La première démarche est surtout celle d’artistes, d’artisans et de petits entrepreneurs pour qui les conditions de logement sont secondaires par rapport au projet professionnel au moment de leur installation et qui ont besoin de locaux particulièrement vastes. Edith, Julien, Francine et Vincent les producteurs de documentaires, Pierre et Anne les animateurs socioculturels, sont prêts à se loger sur une mezzanine ou entre quatre murs de parpaing dressés dans leur local professionnel. Ils n’ont pas non plus la volonté (et souvent pas les moyens) de devenir propriétaires. Cela correspond aussi à un moment de leur cycle de vie ; les préoccupations familiales qui surgissent pour tous quelques années plus tard234 ne remettent pas en cause leur choix du Bas Montreuil mais les conduisent à séparer lieu de travail et lieu de vie et à chercher à devenir propriétaires – à l’instar de Julien qui, lorsqu’il rencontre sa compagne, vit sur une mezzanine au fond de l’atelier où il travaille le métal avec son associé :

‘On a vécu trois ans là-bas ensemble ; et puis quand même le jour où elle est tombée enceinte, on s’est dit « bon on va peut-être s’affoler et sortir de là » parce que c’était… y avait de la limaille de fer dans ton lit, quoi, c’était vraiment… c’était vraiment roots. (Julien, ferronnier d’art, arrivé en 1995, propriétaire)’

Cette première logique n’est pas la plus fréquente au moment de l’enquête, mais elle est significative d’un des traits particuliers des débuts la gentrification à Montreuil : le quartier est remodelé d’abord par l’arrivée de jeunes entrepreneurs, notamment du secteur de l’audiovisuel et de la réalisation de décors de cinéma qui, chassés de Paris, investissent des friches (Hatzfeld et al., 1998). Francine et Vincent sont emblématiques de ce phénomène : titulaires d’un bail commercial sur un local professionnel du 20ème arrondissement où ils travaillent avec trois autres sociétés d’audiovisuel et se logent de façon illégale, ils sont expropriés début 1991, en pleine bulle immobilière parisienne, par un promoteur qui rachète l’immeuble où se trouvent leurs locaux. Ils souhaitent continuer à travailler groupés avec d’autres sociétés, mais aussi continuer à se loger au même endroit. Ils trouvent à Montreuil un local de 600m2 qui leur permet de reproduire leur organisation : un hangar totalement vide, qu’ils font aménager en locaux professionnels grâce à l’indemnisation de l’expropriation (130 000 euros) ; ils y créent aussi un logement qui aura un statut de loge de gardien, ce qui règle en même temps leur problème de logement.

Données fournies.
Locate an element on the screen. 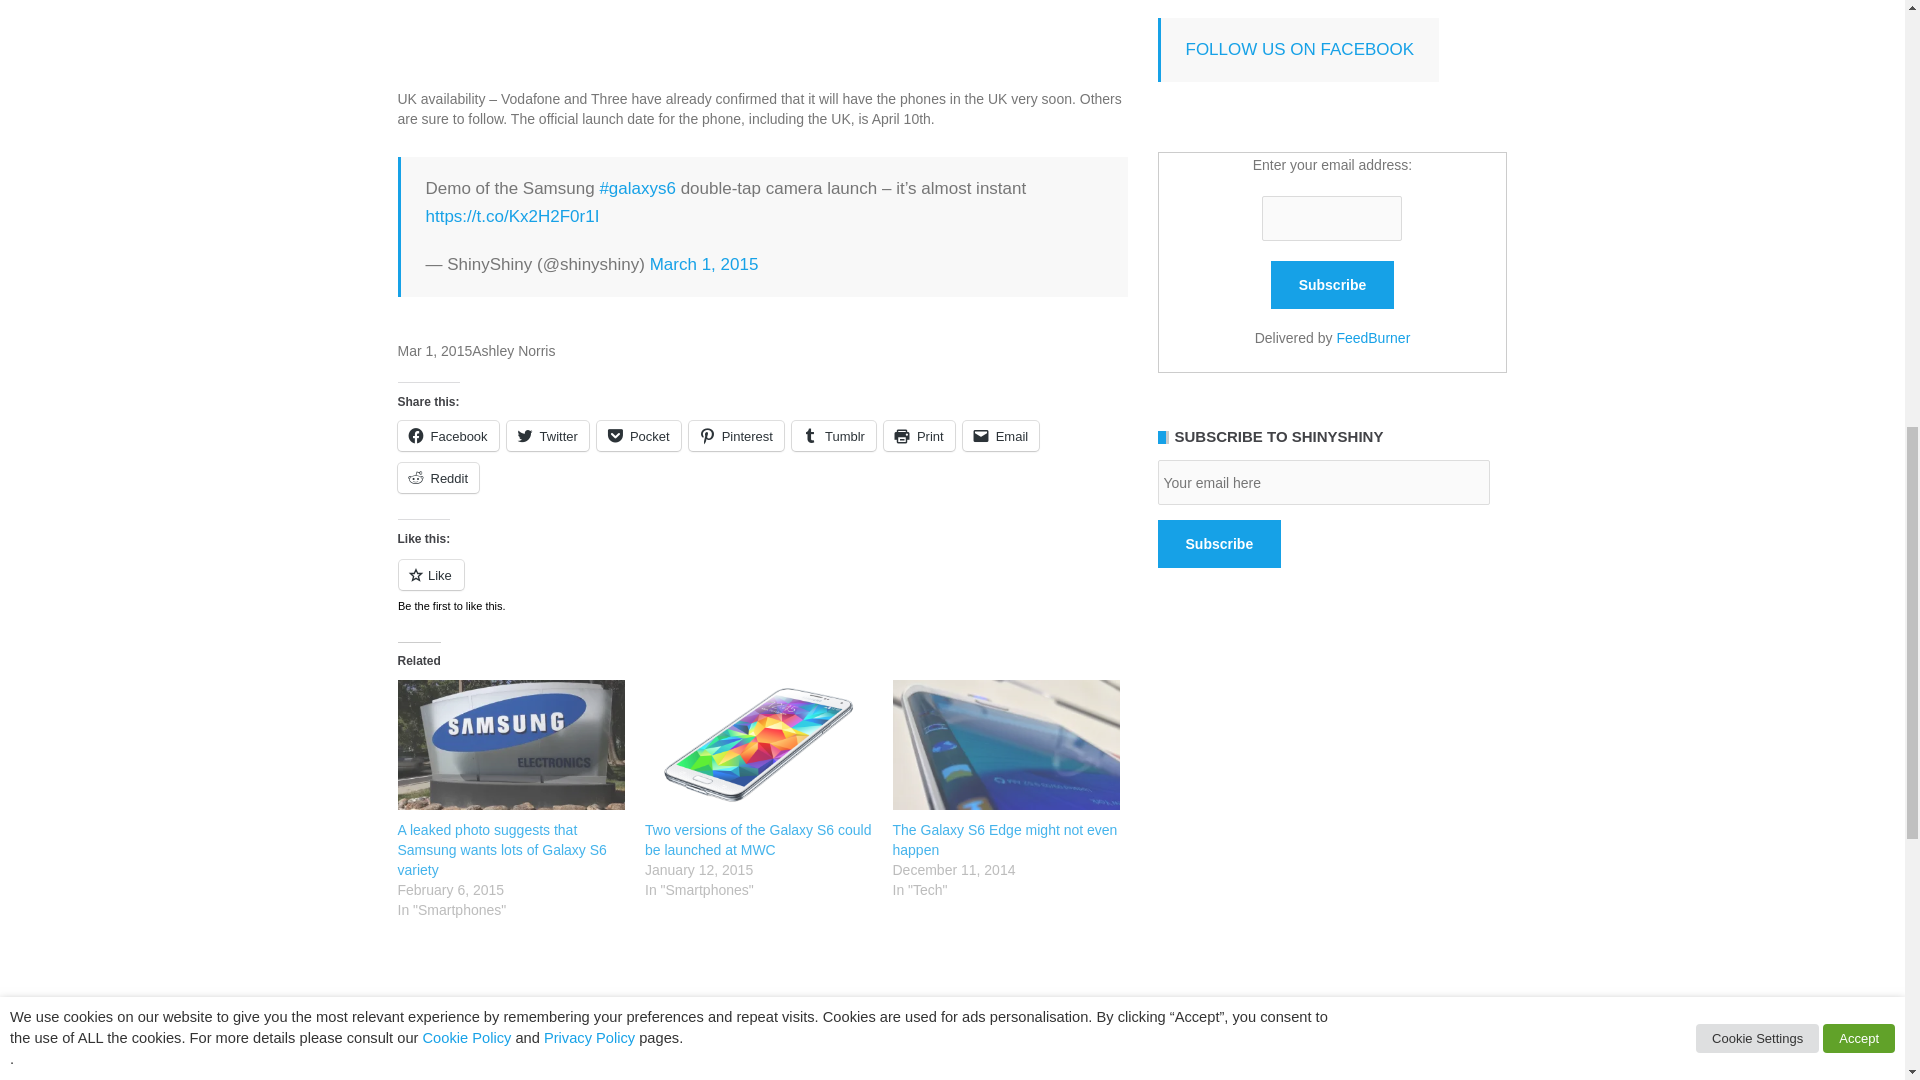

Travail à faire.
1. D’après l’extrait, quelle est la surface du local que Francine et Vincent trouvent à Montreuil ?
2. Les affirmations suivantes sont-elles conformes à l’extrait ? Répondez par oui ou par non, en citant les mots décisifs du texte.
(a) Francine et Vincent sont expropriés début 1991.
(b) Julien travaille le bois dans son atelier.
(c) Cette première logique est la plus fréquente au moment de l’enquête.

Solutions des exercices.
1. 600m2.

2.
(a) Oui : « ils sont expropriés début 1991 ».
(b) Non : « où il travaille le métal avec son associé ».
(c) Non : « Cette première logique n’est pas la plus fréquente au moment de l’enquête ».